Une femme à Berlin traîne dans ma bibliothèque depuis plus d’un an et c’est seulement il y a quelques jours que je me suis sentie enfin prête à le lire.
Si j’ai remis la lecture de ce livre à plus tard, c’est parce qu’on sait dès la quatrième de couverture que la lecture sera difficile.
Donc je pensais que j’allais devoir lire par morceau, le digérer progressivement. Mais je l’ai dévoré d’une traite.
De l’Allemagne en 1945, j’avais une vague image de la sauvagerie de la fin de la guerre où le peuple bourreau d’Europe devient victime. L’idée c’est : bien fait pour eux.
Sauf que l’autrice nous plonge dès le départ dans l’urgence, dans l’attente. Elle ne nomme jamais son angoisse, elle ne dit pas sa peur.
Ses émotions, ont les sent en bordures des phrases, au contour de ces trois mois qu’elle traverse et retranscrit en entier sur le papier.
Elle décrit la violence des Russes qui s’installent dans son quartier pendant ces quelques semaines, la lâcheté de ses compatriotes, l’impuissance des femmes.
Aucun acte d’héroïsme, de résistance dans ce livre.
Et les semaines qui suivent les femmes qui demandent entre elles « Et toi, combien de fois? ».
C’est le récit de comment une femme tient quand le pire est là. C’est le récit de sa survie à elle, tenir jusqu’à l’autre bout de ces 3 mois. Pour elle, le seul moyen est de tout jeter sur le papier.
Et sa voix est forte, je suis immergée dès la première ligne.
Ce qui m’a le plus surprise, c’est la modernité du ton de la narratrice. J’ai imaginé que si je rencontrais cette femme aujourd’hui, une familiarité s’établirait rapidement. J’avais supposé qu’une femme vivant à Berlin pendant les années de guerre défendrait des idées xénophobes et rétrogrades.

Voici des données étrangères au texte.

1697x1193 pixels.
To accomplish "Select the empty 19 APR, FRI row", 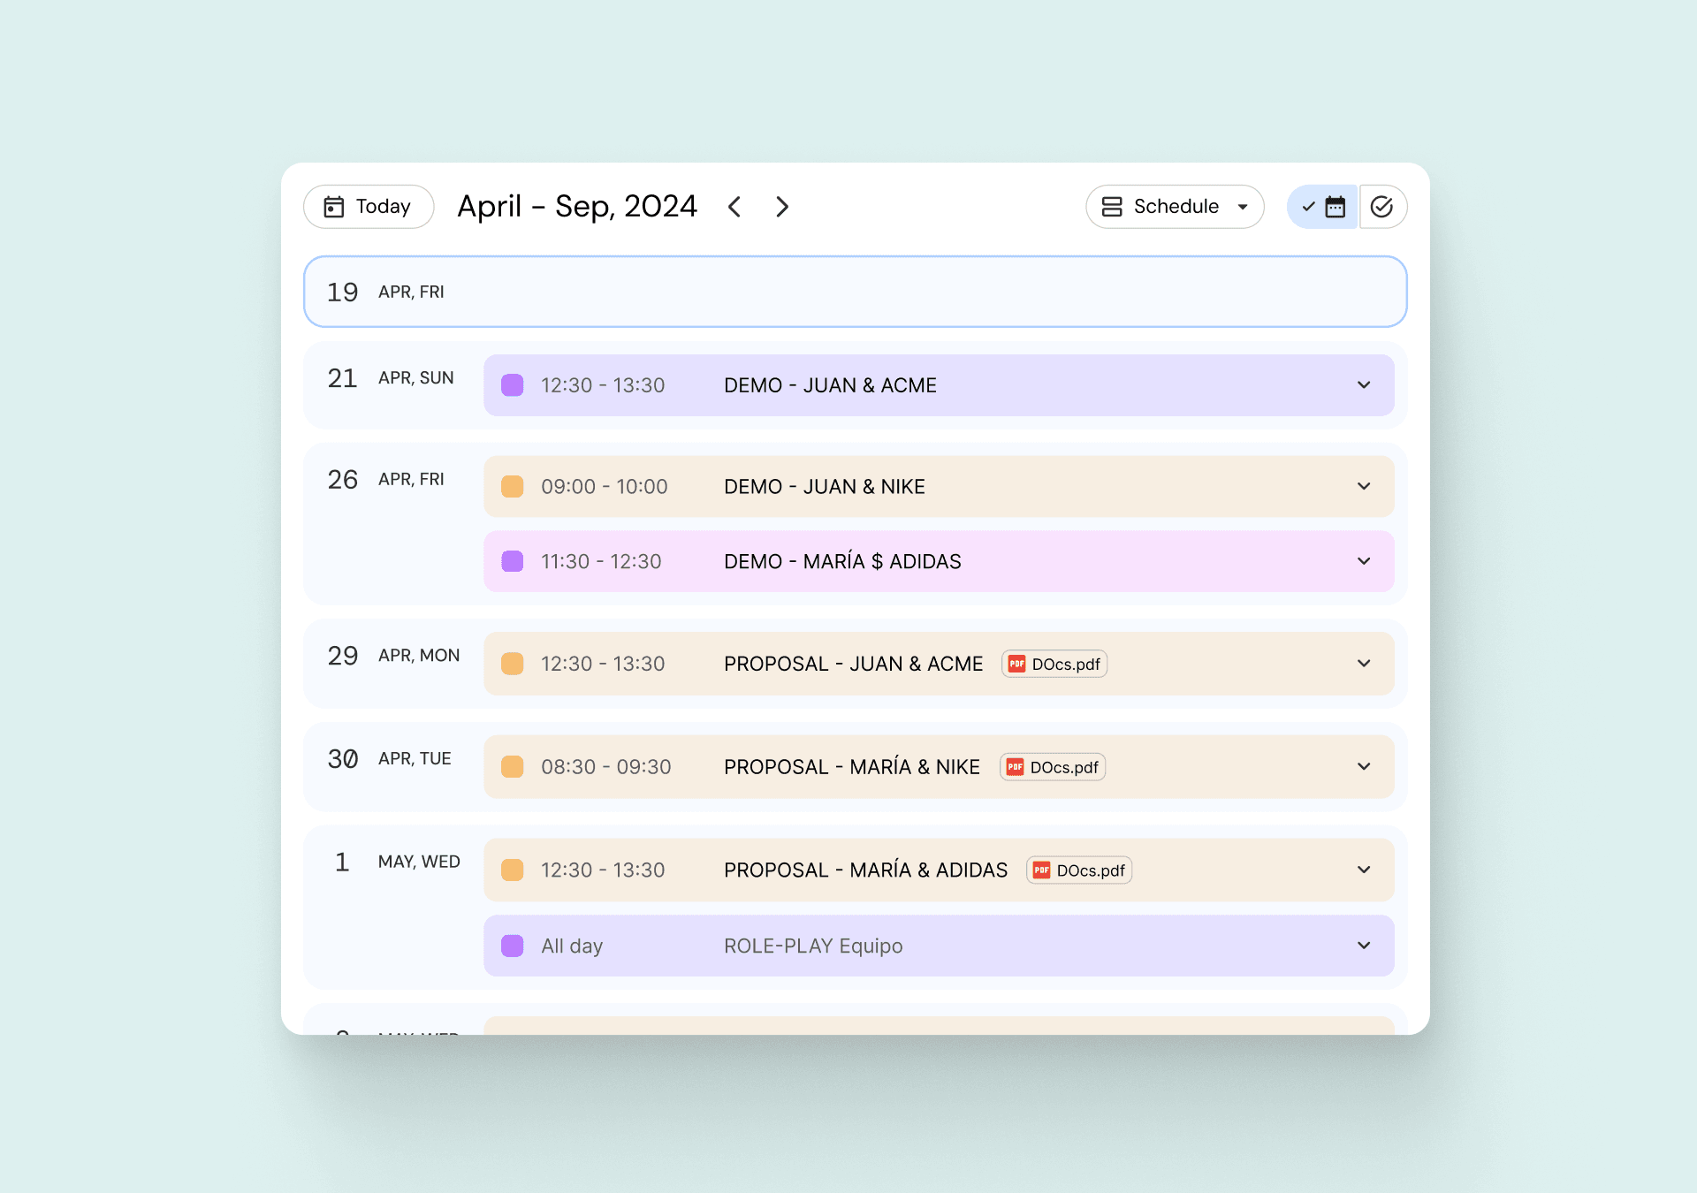I will pos(855,292).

Mais non. Sans faire partie de la résistance, on comprend qu’elle fait partie de ce « corps mou » de la société. On devine une sensibilité plutôt à gauche, qu’elle est issue d’une culture européenne et cosmopolite.

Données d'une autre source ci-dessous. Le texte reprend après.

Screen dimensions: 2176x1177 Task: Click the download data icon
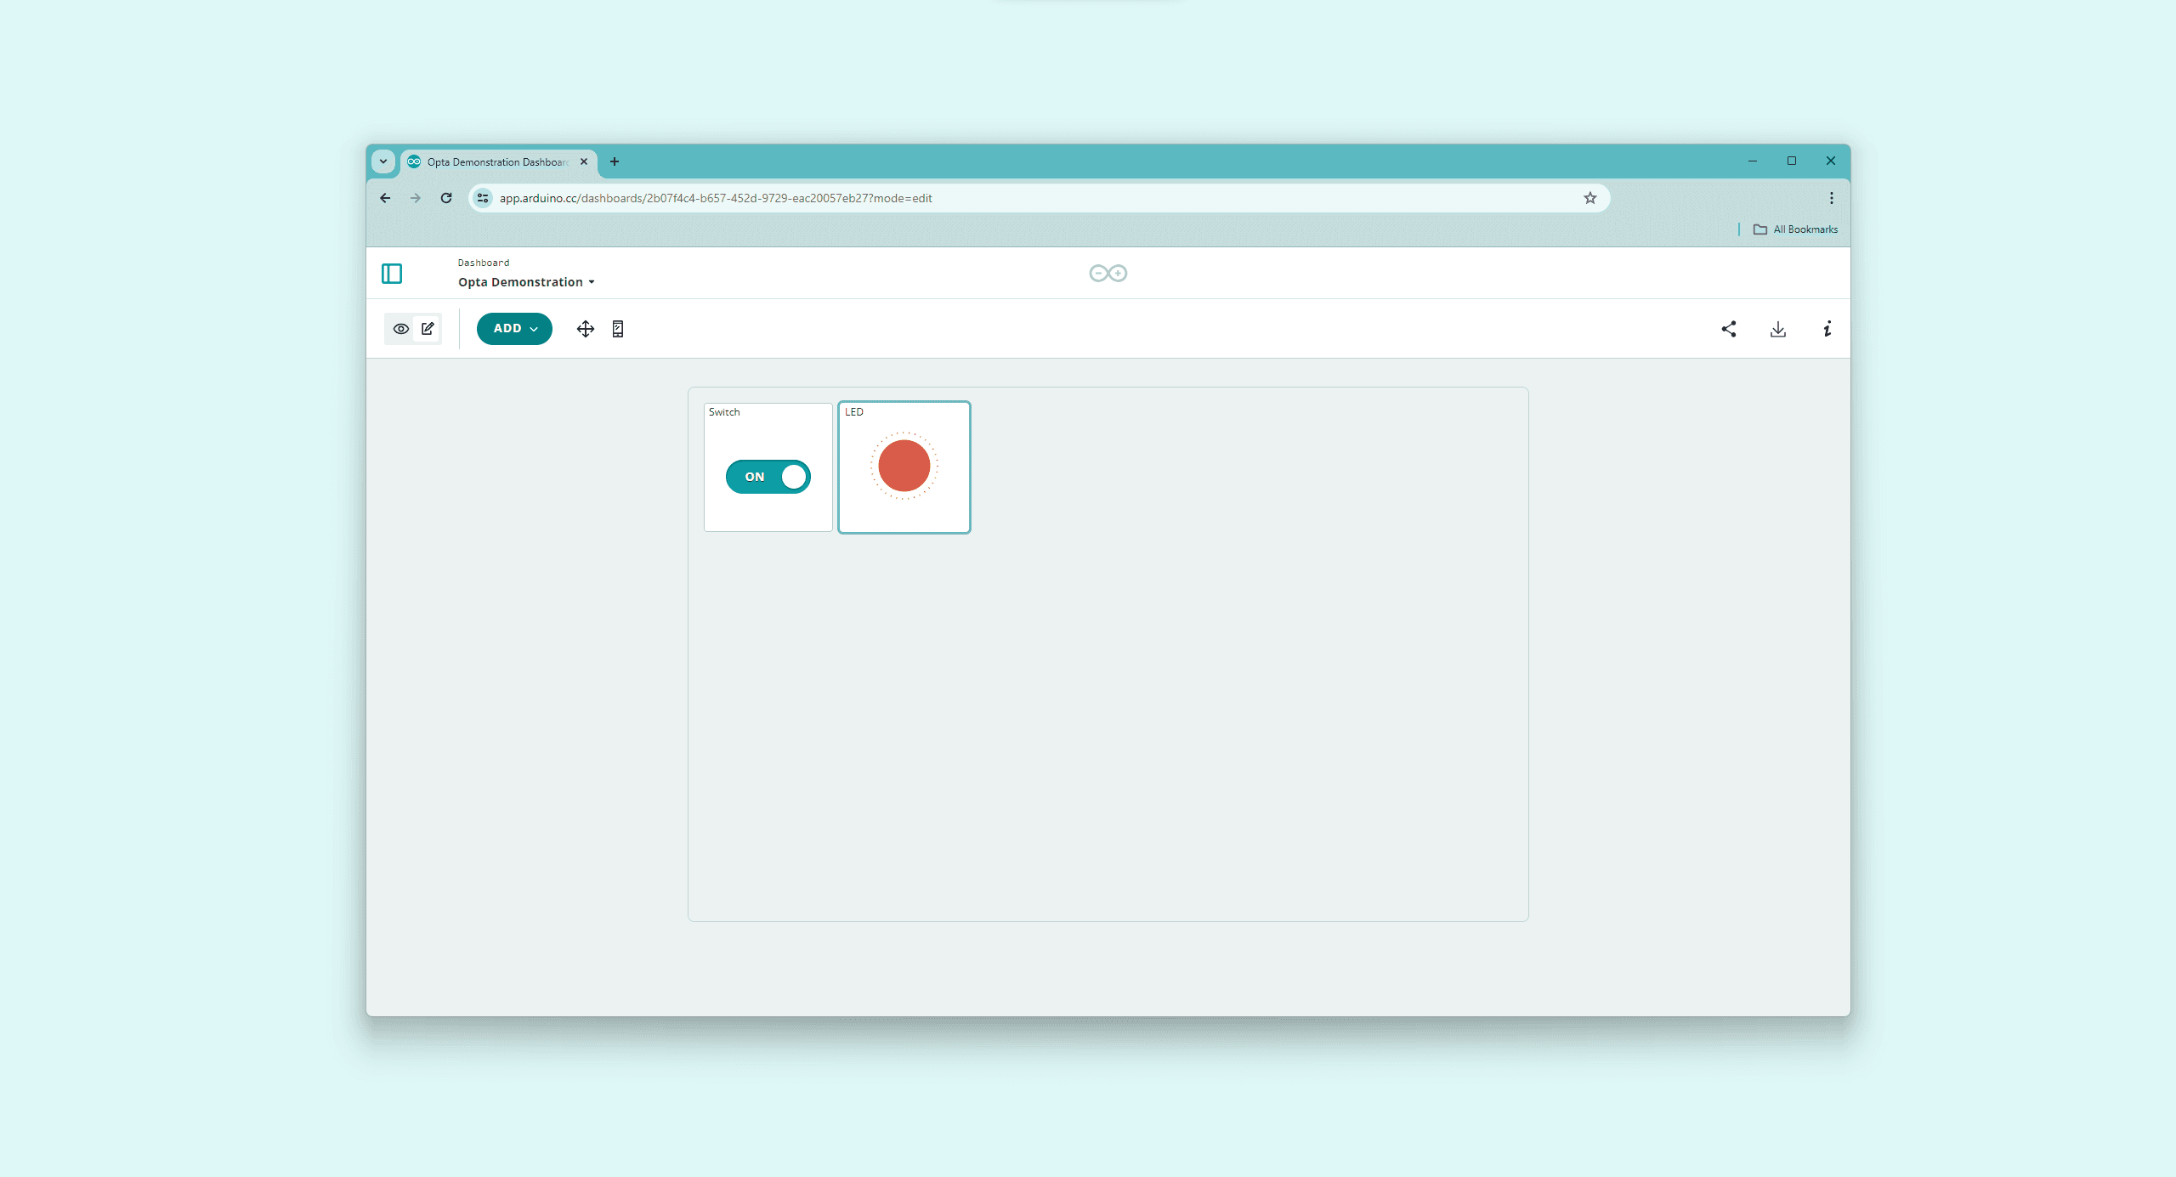(x=1778, y=329)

Aussi, c’est une femme de plus de 30 ans, vivant seule depuis plusieurs années dans une grande ville, et elle n’est pas une exception ou une paria. Les Russes sont d’ailleurs très surpris qu’autant de femmes n’aient ni enfant ni mari.

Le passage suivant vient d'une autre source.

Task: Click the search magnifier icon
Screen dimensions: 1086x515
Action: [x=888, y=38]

Deux éléments principaux (en dehors des événements qu’elle traverse) creuse l’écart entre elle et moi.
La première ce sont les considérations sur le genre. Elle constate par exemple avec dépit que la guerre a dévirilisé les hommes allemands. La soumission a ceux-ci est aussi bien intégrée.
La deuxième c’est que la défaite de l’Allemagne et l’humiliation du peuple est vécue personnellement. Ses réflexions sur les viols qu’elle a subi côtoient avec presque autant de douleur la prise de conscience lors de la découverte des camps d’extermination en 1945 et l’occupation de l’Allemagne par les alliés.
L’humiliation, la culpabilité qu’elle ressent montre à quel point la conscience d’appartenance à un peuple était profondément ancrée dans les individus. Au point d’assumer intimement les conséquences des décisions prises par un gouvernement totalitaire et xénophobe dont elle ne partage pourtant pas l’idéologie.
Une femme à Berlin oblige à regarder les horreurs d’un angle mort de l’Histoire.
Mais j’en retiens surtout la détermination de cette femme. Malgré tout ce qu’elle subit,il n’y a pas de craquement dans sa personnalité. Elle est abîmée, transformée mais pas dépossédée d’elle-même. Son journal agit comme une sauvegarde de sa personnalité et de son humanité. Elle a trouvé un moyen et grâce à ça, elle va vivre.